# WHAT TO PRODUCE:
Look through the entries. Copy each line that has the word "computer".

# MATERIAL PROVIDED:
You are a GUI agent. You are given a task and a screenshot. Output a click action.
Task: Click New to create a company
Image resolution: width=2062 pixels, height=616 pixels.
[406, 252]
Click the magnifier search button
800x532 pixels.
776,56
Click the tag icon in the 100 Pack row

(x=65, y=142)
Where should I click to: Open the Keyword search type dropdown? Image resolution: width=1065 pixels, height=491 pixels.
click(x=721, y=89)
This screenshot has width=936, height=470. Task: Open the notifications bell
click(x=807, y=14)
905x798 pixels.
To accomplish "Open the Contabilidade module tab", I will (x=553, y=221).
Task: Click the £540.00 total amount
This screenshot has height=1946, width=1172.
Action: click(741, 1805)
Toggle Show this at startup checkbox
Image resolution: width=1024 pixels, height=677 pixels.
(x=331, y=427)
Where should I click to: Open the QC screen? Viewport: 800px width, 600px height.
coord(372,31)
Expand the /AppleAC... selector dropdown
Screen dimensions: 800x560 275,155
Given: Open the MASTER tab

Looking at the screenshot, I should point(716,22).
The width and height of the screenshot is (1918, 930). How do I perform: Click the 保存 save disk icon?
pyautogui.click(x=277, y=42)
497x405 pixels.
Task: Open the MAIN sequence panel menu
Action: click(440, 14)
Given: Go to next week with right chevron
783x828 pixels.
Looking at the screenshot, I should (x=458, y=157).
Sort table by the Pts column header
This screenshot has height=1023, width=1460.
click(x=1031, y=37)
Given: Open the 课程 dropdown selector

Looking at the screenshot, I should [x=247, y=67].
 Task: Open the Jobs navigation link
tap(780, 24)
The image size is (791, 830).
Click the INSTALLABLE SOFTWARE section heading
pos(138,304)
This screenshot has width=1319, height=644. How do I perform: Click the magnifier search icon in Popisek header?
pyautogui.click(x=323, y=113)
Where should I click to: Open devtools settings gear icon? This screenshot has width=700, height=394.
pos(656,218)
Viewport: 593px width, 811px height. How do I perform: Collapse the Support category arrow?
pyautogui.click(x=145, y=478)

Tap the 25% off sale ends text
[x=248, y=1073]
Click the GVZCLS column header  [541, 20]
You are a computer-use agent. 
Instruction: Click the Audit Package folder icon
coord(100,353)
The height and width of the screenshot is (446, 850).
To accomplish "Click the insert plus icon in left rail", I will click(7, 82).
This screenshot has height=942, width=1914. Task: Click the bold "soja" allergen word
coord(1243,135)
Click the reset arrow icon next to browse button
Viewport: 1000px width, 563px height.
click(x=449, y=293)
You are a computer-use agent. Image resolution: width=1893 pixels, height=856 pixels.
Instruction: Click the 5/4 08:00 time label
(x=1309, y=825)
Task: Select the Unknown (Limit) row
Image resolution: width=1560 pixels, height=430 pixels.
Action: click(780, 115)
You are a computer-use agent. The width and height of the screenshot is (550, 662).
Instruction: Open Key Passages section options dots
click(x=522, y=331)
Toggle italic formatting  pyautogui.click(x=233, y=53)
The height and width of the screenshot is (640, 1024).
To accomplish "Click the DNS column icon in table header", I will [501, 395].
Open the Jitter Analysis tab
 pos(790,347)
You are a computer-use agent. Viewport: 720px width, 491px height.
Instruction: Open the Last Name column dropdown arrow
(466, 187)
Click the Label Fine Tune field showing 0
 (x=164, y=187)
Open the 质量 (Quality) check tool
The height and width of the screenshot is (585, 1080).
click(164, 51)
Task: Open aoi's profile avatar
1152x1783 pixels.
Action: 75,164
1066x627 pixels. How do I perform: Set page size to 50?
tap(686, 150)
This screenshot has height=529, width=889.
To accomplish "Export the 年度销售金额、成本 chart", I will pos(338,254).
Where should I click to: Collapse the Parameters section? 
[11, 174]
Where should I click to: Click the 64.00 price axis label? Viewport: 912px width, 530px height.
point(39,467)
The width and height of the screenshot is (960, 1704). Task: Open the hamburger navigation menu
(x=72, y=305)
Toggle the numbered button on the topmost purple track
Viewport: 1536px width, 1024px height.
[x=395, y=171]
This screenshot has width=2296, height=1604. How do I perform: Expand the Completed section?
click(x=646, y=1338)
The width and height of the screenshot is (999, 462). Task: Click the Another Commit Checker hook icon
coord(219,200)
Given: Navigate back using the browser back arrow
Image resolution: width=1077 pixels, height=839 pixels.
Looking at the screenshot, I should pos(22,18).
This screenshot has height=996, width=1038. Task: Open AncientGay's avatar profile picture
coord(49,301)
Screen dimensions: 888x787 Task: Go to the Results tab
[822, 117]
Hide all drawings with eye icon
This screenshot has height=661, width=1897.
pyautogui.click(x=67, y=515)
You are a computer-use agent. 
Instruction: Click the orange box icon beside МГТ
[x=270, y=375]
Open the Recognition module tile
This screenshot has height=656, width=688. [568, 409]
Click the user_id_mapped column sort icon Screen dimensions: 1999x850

# SOLUTION TO THIS TASK:
You are a computer-use agent. 
You are a computer-use agent. Image resolution: width=1893 pixels, height=856 pixels.
You are a computer-use agent. The width and height of the screenshot is (550, 662).
You are a computer-use agent. Viewport: 720px width, 491px height.
You are a computer-use agent. 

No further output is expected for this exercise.